### [Document passage]
# # # # # # #

The 72nd Oregon Legislative Assembly convened in January 2003 for its regular session, which on August 8 of that year surpassed the 1993 session as the longest in the U.S. state of Oregon's history. In the senate, which was evenly divided between 15 Democrats and 15 Republicans, Democratic President Peter Courtney and Republican President Pro Tempore Lenn Hannon were praised by The Oregonian for managing to avoid partisan gridlock. The House was composed of 35 Republicans and 25 Democrats.

Then-state senator Betsy Johnson cited reasons for the extended session in a legislative update: a need to revamp the state budget in the face of declining revenues, and the political dynamics of a new Democratic governor (Ted Kulongoski), a Republican-controlled House of Representatives, and the evenly divided Senate.

The legislature passed a major reform of the state public pension program, PERS, and approved the biggest state transportation investment plan in Oregon history.

# # # # # # #

### [Work to do]
According to the passage on the 72nd Oregon Legislative Assembly, which earlier session did the 2003 regular session surpass as the longest in Oregon's history?

### [Source excerpt]
# # # # # # #

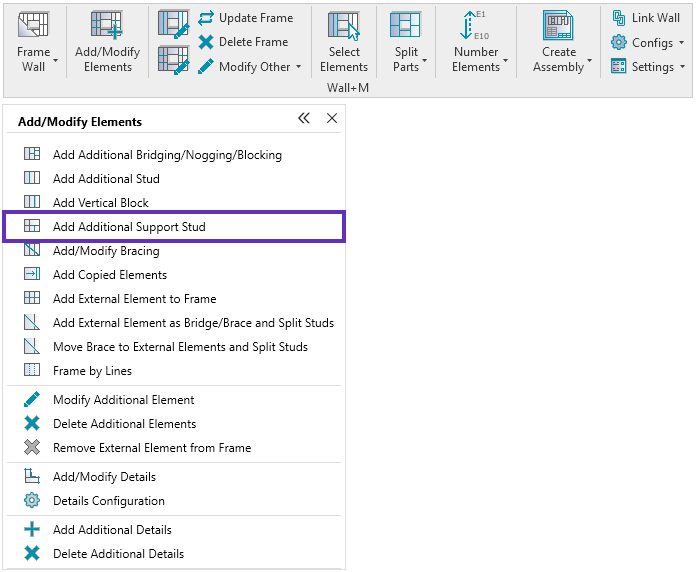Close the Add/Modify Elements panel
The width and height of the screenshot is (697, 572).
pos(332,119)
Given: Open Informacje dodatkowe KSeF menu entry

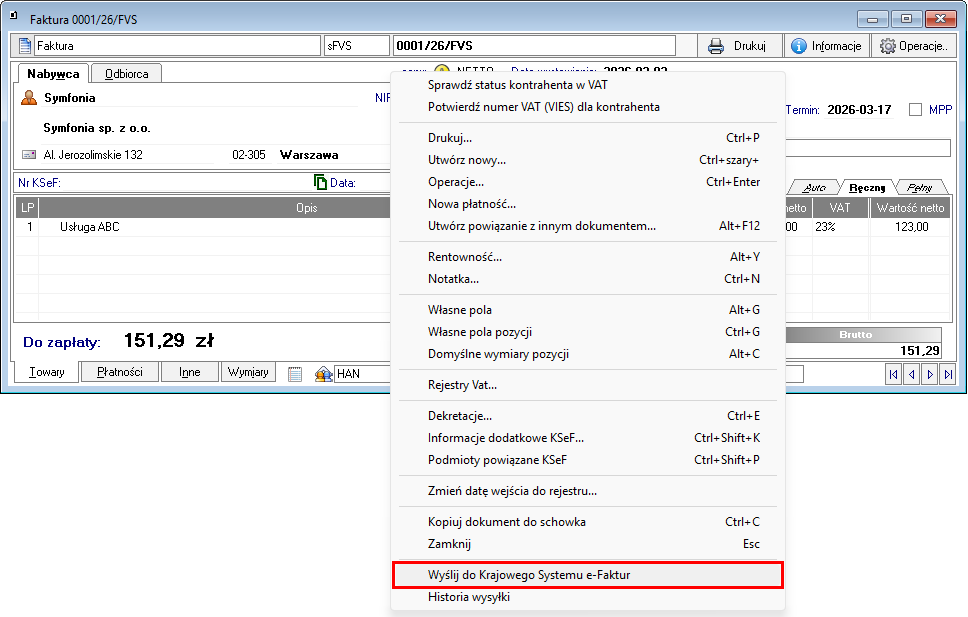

# # # # # # #

### [Output for this exercise]
The 1993 session.